Es la contradicción de su mutación política, desdecirse de las consignas antisistema y presentarse como un candidato impecable. El problema es la credibilidad y hasta la confusión, pues hubo un momento del debate en que Iglesias tanto incitaba y animaba la competencia de las compañías eléctricas como atribuía al Estado la capacidad de fijar los precios. O de crear, incluso, una línea aérea pública.
Escasearon las discrepancias. Y se desprendía del duelo un mensaje subliminal a los adversarios. Iglesias y Rivera pescaban en el caladero de los jóvenes votantes, marginaban a Rajoy en su sociopatía mediática y pactaban entre sí el desahucio de Pedro Sánchez.
Era un acuerdo implícito para distanciarse del líder socialista y para aislarlo. Por eso les convenía la caballerosidad. Arriesgar poco, minimizar los errores. Pero los hubo, entre ellos cuando Rivera no supo exponer ni definir los extremos de su política fiscal.
El desliz dio puntos a su rival. No tanto como para remontar el combate ni la coyuntura. Podemos llegaba al plató en el peor momento. Ciudadanos lo hacía en el mejor, así es que Rivera se comportó como timonel de su inercia, reivindicando la política social –desahucios, discriminación, inmigración-, formalizando su pragmatismo económico, incluso demostrando que su sobrexposición mediática no lo ha consumido.
Lo prueba el hito de audiencia.
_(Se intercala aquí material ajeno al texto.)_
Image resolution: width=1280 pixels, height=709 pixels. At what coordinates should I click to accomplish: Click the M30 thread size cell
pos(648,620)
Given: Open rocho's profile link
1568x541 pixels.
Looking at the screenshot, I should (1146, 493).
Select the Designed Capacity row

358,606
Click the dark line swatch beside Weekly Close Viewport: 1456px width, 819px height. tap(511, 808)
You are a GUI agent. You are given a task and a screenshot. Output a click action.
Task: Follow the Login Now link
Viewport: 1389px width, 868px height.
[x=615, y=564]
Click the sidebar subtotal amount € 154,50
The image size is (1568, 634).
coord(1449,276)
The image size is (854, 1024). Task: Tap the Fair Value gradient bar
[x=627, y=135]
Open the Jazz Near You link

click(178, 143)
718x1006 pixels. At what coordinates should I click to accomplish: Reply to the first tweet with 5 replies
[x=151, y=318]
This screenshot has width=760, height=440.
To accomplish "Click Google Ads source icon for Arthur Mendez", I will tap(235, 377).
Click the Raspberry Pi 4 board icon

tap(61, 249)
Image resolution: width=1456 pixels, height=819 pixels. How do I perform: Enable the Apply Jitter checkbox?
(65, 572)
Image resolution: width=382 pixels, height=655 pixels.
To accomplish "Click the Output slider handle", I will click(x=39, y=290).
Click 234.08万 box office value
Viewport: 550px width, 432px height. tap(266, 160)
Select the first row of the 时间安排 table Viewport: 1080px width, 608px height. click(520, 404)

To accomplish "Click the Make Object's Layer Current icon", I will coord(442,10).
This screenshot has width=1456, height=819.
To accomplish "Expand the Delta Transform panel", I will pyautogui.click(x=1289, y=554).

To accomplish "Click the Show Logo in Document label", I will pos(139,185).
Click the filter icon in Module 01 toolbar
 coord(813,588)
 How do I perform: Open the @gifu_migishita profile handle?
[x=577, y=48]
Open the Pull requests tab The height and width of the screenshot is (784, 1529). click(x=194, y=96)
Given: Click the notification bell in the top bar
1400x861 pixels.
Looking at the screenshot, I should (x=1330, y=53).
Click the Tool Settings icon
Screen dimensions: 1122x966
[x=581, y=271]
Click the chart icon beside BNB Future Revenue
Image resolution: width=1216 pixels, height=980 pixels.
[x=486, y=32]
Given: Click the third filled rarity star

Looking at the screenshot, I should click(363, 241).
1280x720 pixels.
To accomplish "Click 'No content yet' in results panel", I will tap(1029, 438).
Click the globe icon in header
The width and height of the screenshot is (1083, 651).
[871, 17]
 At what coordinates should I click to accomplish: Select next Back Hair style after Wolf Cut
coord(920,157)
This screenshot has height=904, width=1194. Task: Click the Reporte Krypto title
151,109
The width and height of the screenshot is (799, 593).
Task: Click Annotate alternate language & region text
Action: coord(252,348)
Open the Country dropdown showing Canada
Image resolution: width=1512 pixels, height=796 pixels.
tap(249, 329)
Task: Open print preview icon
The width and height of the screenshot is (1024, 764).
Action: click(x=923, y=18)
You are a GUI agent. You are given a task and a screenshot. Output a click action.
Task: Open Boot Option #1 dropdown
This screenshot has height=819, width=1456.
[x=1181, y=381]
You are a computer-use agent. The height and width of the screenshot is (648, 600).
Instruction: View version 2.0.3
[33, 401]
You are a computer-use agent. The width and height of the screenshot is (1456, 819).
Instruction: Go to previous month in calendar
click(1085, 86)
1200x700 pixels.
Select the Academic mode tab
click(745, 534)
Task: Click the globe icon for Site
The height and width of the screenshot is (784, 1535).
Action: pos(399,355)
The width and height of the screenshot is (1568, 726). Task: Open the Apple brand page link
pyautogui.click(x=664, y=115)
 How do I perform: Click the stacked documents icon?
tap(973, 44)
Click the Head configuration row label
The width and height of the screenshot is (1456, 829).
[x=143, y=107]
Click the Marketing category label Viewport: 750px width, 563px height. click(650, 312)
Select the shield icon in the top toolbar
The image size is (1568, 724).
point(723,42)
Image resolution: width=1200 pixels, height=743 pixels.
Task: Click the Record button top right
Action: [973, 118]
Uno de cada cuatro españoles veía anoche el duelo del líder de Ciudadanos con el jerarca de Pablo Iglesias, cuyo retroceso en las encuestas se resiente de un problema estructural: Podemos ha cumplido el papel de la fiscalía, ha puesto a cavilar a la política, ha exigido una catarsis y una regeneración, pero el esfuerzo en la denuncia no implica una recompensa en las urnas, menos aún cuando Rivera defiende el centro como si lo hubiera descubierto o como si lo hubiera heredado dinásticamente de Adolfo Suárez.